Why might some machine learning projects require enormous numbers of actors?

Answer

When you think of machine learning, you tend to think of skilled data scientists working on keyboards in computer rooms. There is an extreme emphasis on quantitative analysis and algorithms. There's not a whole lot of immediate real-world context to many of these programs – at least, that's what many would think.

However, some of today's most groundbreaking machine learning programs are making use of veritable armies of human actors out on the street, in stores and anywhere that they can model basic human activities like walking, working or shopping.

Free Download: Machine Learning and Why It Matters

A Wired article by Tom Simonite illustrates this very well with the apt title "To Make AI Smarter, Humans Perform Oddball Low-Paid Tasks."

Using the example of short videos taken in a Whole Foods grocery store, Simonite highlights the kinds of work that will help build out some of the next phase of machine learning.

This leads to the question of why all of these people are engaged in filming themselves in short and simple videos documenting actions as rudimentary as moving an arm or leg.

The answer sheds some light on where machine learning is and where it is going.

“Researchers and entrepreneurs want to see AI understand and act in the physical world,” Simonite writes, explaining why he and others are roving with cameras. “Hence the need for workers to act out scenes in supermarkets and homes. They are generating the instructional material to teach algorithms about the world and the people in it.”

As many experts will point out, some of the biggest frontiers of machine learning involve image processing and natural language processing. These are extremely quantitative procedures – in other words, there's not a wide spectrum of inputs like there are in "performant" real-world environments. Instead, the machine learning programs are using visual and audio data in very specific ways to build models. With image processing, it's picking features from a (finite) field of vision. For NLP, it's assembling phonemes.

Going beyond these specific input categories involves something you might call the "image and speech gap" – in going beyond things like image processing and speech recognition, you're moving into areas where computers have to be analytical in different ways. The training sets will be fundamentally different.

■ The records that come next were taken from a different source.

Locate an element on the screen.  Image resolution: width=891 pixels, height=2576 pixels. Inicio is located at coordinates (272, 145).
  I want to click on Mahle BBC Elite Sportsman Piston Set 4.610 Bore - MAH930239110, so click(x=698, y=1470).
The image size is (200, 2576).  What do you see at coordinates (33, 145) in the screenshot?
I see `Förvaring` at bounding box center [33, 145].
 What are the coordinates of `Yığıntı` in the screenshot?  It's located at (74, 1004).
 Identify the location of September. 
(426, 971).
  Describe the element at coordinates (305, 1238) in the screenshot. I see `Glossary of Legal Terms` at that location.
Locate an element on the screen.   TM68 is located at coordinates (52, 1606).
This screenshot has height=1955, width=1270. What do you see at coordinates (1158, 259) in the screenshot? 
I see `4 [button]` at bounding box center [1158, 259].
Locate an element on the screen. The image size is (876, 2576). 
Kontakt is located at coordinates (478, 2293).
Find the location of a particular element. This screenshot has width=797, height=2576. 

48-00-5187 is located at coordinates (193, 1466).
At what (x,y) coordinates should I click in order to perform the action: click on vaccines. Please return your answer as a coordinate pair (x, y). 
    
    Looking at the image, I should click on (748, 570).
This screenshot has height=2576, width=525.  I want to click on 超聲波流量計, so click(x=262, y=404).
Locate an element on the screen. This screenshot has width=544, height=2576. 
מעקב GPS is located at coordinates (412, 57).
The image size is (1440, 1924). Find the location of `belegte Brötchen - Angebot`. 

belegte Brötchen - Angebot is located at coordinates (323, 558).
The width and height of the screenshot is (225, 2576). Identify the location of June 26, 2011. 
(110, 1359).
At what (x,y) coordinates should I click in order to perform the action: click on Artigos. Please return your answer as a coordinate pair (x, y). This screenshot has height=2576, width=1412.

Enter the army of videographers. In some of these new machine learning projects, the smallest ideas of human activities are the training sets. Instead of being trained to look for features and edges and pixels that compose into classification tasks, computers are instead using training videos to assess what different types of action look like.

The key thing is what engineers can do with this data when it is aggregated and loaded, and when the computer is trained on it. You'll soon see the results in various fields – for instance, this will make surveillance extremely effective. Computers will be able to "see" in the visual field what people are doing, and apply that to fields like marketing and sales, or perhaps, in some cases, government agency work or criminal justice.

The ramifications also put some light on the debate between maximum benefit and privacy questions. Much of the use of these videos will build machine learning models that work for surveillance – but what about people who don't want to be surveilled? When these new machine learning programs are deployed in the public space, what are the rights of the individual and where is that line drawn?

In any case, companies are using these sorts of human and video resources to really dig into some next-level rounds of machine learning progress that will actually enable computers to recognize what's happening around them, rather than just classifying images or working with the phonemes of speech. This is an extremely interesting and controversial development in artificial intelligence, and one that deserves its share of attention in the tech media and beyond.